■ AIM OF THE TASK:
Filter the entries below down to the lines that hold "legend".

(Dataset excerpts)
────────

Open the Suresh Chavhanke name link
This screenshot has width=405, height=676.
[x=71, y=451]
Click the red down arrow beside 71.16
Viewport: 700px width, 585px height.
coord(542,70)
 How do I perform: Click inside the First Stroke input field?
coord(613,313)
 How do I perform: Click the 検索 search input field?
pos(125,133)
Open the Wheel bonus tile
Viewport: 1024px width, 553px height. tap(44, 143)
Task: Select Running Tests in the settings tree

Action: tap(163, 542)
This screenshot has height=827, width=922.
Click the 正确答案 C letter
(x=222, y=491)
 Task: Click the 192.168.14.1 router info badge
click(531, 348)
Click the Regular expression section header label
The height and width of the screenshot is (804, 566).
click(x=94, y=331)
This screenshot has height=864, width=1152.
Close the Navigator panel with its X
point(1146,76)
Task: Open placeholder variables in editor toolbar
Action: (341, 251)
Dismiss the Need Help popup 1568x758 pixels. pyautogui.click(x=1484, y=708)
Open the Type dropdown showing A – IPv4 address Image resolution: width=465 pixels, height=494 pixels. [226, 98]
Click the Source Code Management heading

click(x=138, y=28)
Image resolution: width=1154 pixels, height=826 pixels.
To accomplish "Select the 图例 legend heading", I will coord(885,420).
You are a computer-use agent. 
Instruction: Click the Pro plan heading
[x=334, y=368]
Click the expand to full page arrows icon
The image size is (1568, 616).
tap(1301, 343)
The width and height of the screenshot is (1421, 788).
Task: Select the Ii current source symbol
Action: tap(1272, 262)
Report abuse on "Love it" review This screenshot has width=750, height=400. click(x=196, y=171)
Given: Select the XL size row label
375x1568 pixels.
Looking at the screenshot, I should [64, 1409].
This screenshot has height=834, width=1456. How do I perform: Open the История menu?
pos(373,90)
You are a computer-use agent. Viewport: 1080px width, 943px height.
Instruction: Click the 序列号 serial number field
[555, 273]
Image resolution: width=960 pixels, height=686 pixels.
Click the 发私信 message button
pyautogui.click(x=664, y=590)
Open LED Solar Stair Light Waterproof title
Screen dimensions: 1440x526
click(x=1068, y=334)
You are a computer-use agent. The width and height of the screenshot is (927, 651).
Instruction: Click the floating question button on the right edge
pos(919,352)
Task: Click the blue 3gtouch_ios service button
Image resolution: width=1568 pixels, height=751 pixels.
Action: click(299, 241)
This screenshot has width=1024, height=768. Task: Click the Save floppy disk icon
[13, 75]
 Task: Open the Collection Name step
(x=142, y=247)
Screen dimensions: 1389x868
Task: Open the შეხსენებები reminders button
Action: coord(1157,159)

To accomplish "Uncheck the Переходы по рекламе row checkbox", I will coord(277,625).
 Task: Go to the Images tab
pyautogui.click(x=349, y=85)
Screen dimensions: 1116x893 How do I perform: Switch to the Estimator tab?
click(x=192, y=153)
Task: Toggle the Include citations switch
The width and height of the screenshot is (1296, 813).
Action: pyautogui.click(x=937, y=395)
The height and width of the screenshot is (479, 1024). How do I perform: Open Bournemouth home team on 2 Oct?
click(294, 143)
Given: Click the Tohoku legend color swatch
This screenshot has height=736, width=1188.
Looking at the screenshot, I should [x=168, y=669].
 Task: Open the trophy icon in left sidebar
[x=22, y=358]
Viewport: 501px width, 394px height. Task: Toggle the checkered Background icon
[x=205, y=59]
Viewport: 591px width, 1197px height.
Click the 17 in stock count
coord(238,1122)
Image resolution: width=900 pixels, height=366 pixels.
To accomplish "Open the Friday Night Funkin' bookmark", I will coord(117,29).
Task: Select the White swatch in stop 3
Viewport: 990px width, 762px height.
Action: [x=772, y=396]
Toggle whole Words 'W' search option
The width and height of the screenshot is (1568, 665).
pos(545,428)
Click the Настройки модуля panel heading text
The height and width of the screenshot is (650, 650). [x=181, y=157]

────────

■ SOLUTION TO THIS TASK:
To accomplish "Select the 图例 legend heading", I will coord(885,420).
Given: Click the Tohoku legend color swatch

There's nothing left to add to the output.